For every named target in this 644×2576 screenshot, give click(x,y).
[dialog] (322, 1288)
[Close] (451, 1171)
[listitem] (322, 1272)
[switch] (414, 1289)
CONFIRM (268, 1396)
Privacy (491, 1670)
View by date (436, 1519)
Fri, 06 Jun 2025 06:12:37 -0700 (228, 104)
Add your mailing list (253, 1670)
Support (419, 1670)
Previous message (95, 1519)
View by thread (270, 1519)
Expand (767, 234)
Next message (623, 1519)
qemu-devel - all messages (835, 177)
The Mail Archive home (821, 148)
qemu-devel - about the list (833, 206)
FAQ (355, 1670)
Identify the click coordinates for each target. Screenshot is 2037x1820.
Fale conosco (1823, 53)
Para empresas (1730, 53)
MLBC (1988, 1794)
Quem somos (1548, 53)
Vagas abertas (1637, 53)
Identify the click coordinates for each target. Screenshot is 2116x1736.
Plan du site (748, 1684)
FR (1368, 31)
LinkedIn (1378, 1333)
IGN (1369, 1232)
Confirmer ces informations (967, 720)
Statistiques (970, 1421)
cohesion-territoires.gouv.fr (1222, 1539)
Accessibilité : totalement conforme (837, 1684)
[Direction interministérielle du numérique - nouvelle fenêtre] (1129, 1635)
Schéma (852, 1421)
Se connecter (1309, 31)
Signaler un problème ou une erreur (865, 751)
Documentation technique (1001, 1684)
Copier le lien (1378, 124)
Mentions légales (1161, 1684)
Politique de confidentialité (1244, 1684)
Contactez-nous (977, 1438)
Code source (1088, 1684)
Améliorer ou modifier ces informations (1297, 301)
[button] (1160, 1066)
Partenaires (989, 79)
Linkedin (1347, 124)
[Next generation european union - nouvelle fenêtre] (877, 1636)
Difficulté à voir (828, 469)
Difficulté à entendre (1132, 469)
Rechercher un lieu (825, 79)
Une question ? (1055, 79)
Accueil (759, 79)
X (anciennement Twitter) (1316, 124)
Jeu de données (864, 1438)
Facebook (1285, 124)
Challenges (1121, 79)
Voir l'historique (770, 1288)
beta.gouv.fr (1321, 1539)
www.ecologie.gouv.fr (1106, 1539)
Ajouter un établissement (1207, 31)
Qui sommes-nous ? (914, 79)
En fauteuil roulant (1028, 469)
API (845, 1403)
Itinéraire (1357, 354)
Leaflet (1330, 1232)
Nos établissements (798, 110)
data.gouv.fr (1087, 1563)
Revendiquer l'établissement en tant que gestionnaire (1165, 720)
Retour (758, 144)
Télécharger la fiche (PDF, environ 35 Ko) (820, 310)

□ □ □ □

◆ Task description: What lines of the data contain the string "Next"? List them.

◆ Solution to this problem:
Next message (623, 1519)
[Next generation european union - nouvelle fenêtre] (877, 1636)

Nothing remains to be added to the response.